When I got the long bolt and improvised a way to disassemble the clutch off the bike (in the workshop manual it say “do not attempt to disassemble the clutch off the bike”, so that was nerve racking) I realised it wasn’t the clutch inner that I’d broken, but the clutch pressure plate. *blubbing intensifies*

So, £120 for clutch inner, £80 for new clutch bearing, £70 for a 6 ton press to separate then rejoin the inner and outer, and £140 for a complete clutch assembly (that I bought after panicking about the inner, and before committing to buying a press, then learning I needed a new bearing to do it) that I don’t need.
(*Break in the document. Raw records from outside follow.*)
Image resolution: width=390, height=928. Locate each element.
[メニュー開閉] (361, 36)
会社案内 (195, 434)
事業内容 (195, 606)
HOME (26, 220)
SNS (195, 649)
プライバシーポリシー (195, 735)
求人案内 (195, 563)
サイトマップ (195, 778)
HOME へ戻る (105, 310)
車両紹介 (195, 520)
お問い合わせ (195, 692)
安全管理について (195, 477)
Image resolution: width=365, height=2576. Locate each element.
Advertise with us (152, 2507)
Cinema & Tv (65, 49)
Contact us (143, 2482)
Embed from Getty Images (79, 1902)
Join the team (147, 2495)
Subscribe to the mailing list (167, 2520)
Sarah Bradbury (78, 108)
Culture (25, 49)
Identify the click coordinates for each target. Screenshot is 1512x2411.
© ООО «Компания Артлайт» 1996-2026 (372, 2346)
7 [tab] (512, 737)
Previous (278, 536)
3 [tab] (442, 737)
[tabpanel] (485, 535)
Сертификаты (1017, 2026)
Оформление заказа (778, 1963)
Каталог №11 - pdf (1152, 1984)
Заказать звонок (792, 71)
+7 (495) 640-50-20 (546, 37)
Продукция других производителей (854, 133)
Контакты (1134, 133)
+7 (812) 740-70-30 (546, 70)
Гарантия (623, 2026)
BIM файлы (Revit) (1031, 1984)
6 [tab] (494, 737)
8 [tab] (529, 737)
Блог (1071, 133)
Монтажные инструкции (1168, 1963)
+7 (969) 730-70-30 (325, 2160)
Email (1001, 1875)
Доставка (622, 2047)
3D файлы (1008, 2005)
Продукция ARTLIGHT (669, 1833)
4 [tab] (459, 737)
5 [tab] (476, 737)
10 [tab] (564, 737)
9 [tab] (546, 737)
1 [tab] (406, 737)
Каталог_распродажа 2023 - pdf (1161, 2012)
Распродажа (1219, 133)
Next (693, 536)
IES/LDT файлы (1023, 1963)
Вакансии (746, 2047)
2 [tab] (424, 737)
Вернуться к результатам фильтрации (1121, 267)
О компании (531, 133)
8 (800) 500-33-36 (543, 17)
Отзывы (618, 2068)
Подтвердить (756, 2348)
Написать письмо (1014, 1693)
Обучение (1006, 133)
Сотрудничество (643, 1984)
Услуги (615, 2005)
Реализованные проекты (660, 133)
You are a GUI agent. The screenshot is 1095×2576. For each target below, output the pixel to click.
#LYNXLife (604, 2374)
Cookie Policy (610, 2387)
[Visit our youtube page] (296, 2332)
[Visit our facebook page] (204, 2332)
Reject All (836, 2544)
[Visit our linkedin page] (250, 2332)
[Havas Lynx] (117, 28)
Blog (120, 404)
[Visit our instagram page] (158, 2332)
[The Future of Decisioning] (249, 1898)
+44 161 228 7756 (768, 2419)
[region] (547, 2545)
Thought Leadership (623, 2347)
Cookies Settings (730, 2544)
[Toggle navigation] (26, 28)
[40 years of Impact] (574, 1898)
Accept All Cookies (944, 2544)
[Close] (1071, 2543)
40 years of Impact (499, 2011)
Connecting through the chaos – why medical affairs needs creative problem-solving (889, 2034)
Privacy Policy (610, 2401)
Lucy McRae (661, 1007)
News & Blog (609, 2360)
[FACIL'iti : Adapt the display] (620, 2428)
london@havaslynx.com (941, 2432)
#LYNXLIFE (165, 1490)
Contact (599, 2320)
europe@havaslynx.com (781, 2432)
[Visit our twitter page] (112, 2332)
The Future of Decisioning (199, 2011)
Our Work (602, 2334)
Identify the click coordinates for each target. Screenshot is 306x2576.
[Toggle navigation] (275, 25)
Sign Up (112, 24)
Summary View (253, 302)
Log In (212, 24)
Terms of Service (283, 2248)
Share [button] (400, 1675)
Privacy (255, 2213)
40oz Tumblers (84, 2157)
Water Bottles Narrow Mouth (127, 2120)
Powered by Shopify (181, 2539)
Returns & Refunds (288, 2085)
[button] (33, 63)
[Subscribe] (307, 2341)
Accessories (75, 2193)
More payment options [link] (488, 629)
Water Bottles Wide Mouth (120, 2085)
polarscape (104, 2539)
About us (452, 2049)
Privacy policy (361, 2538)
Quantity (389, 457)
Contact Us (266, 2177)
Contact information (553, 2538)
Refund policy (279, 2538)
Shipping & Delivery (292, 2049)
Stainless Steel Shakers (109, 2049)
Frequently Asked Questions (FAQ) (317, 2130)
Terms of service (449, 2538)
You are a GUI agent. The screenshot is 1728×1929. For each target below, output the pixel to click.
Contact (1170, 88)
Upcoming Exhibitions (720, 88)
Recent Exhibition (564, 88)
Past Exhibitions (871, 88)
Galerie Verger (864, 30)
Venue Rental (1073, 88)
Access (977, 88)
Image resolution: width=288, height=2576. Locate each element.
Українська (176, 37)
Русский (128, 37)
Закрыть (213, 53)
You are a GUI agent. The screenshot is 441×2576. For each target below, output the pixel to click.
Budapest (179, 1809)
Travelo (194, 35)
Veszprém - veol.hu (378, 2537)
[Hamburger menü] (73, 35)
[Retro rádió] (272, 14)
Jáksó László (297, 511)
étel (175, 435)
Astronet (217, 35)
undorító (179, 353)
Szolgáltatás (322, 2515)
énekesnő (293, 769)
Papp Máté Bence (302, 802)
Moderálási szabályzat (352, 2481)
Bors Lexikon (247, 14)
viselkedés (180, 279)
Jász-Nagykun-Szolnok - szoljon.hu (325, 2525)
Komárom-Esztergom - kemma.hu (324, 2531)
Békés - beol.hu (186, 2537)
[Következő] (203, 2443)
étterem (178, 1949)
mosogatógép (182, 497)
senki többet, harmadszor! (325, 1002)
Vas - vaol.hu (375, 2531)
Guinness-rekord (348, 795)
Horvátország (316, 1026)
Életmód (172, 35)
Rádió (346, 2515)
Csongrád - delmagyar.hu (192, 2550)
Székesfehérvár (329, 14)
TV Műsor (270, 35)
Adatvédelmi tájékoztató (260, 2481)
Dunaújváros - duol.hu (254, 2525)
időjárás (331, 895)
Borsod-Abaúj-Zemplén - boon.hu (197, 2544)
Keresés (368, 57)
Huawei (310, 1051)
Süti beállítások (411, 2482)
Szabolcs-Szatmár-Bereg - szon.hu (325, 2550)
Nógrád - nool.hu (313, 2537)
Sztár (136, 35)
Bought the £49 clutch pressure plate. Fitted the new clutch plates, pressure plate and spring and refitted it on the bike. While I had the clutch side engine casing off I fitted my new clutch cable at the same time. Then refitted the engine casing. I fitted the clutch cable to the handlebars and tried it. Nothing. The lever was solid. I took the engine casing back off, and took the clutch mechanism apart again. Same. Reread the book. Not doing anything wrong. The clutch mechanism has a triangular piece. That fits to the bottom piece. It is three identical sides, a ball bearing in a groove on each side. Identical. But, what it doesn’t say in the book, if you twist the triangle it pulls the cable through and puts it under pressure, so when you pull the clutch lever there is movement. If you don’t twist it, it is already at it full range of motion in the direction the cable pulls it.